* START Extracted text *

A hackathon project focused on making next-generation recurrent architectures (RetNet) accessible and trainable on consumer hardware. While Transformers dominate the landscape, their O(N²) complexity limits context scaling. RetNet offers what the authors call the "impossible triangle": O(1) inference, O(N) training, and competitive performance.
This project began with a much more ambitious goal: RheaNet. The original vision was to fuse the "Memory-as-Context" architecture (Titans) with the retention mechanism of RetNet to create an "Infinite Context" agent without the "lost in the middle" issues. This was something I had half done before the hackathon.
However, the complexity of managing Titan's Neural Memory modules alongside the already-delicate distillation to RetNet recurrence led to a chaotic development cycle. Training stability was non-existent.
I made the hard call to pivot. I stripped the architecture down to a bare RetNet and focused entirely on the training loop. The result is this project: a robust, well-tested distillation pipeline for RetNet.
The core of the project is a modular distillation system that supports three modes: (VRAM is with out optimizer or additional allocations)

* END Extracted text *

# Directions:
Transcribe verbatim the stretch of the RetNet project write-up from "This project began" through "pipeline for RetNet.".

* START Data segment *

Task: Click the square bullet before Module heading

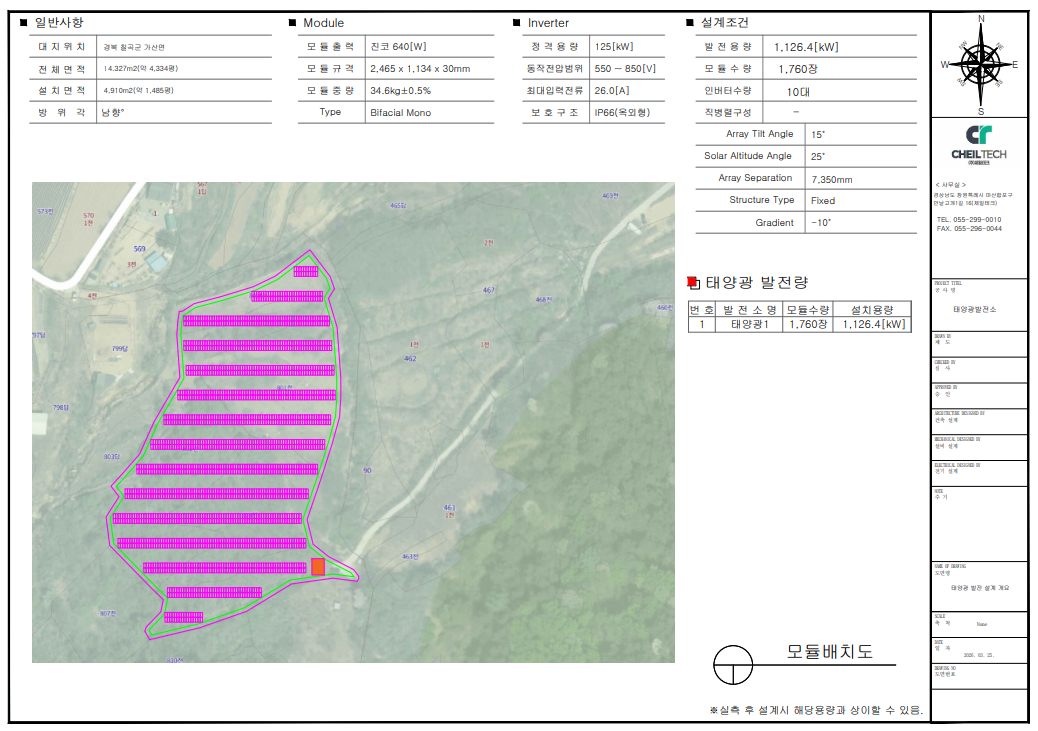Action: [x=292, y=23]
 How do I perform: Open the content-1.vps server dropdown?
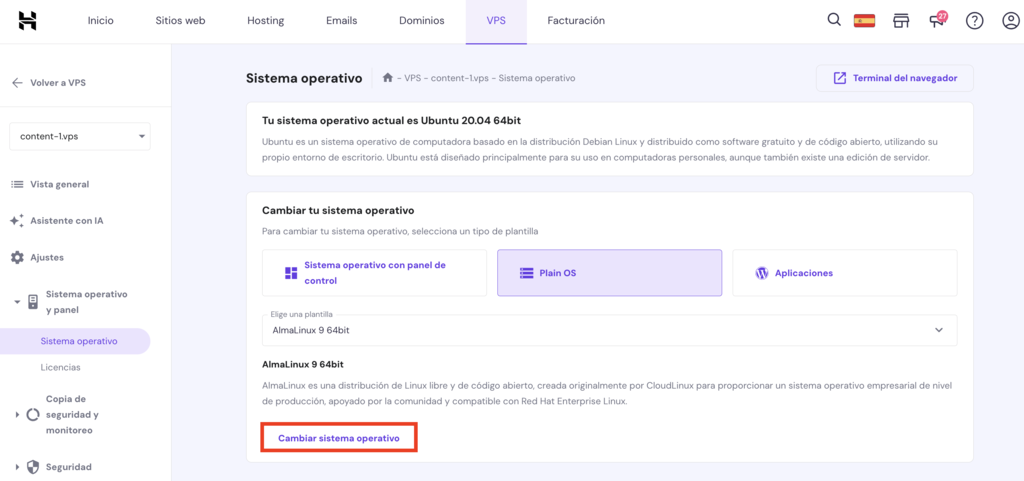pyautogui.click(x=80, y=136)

* END Data segment *

# Response for this exercise:
This project began with a much more ambitious goal: RheaNet. The original vision was to fuse the "Memory-as-Context" architecture (Titans) with the retention mechanism of RetNet to create an "Infinite Context" agent without the "lost in the middle" issues. This was something I had half done before the hackathon.
However, the complexity of managing Titan's Neural Memory modules alongside the already-delicate distillation to RetNet recurrence led to a chaotic development cycle. Training stability was non-existent.
I made the hard call to pivot. I stripped the architecture down to a bare RetNet and focused entirely on the training loop. The result is this project: a robust, well-tested distillation pipeline for RetNet.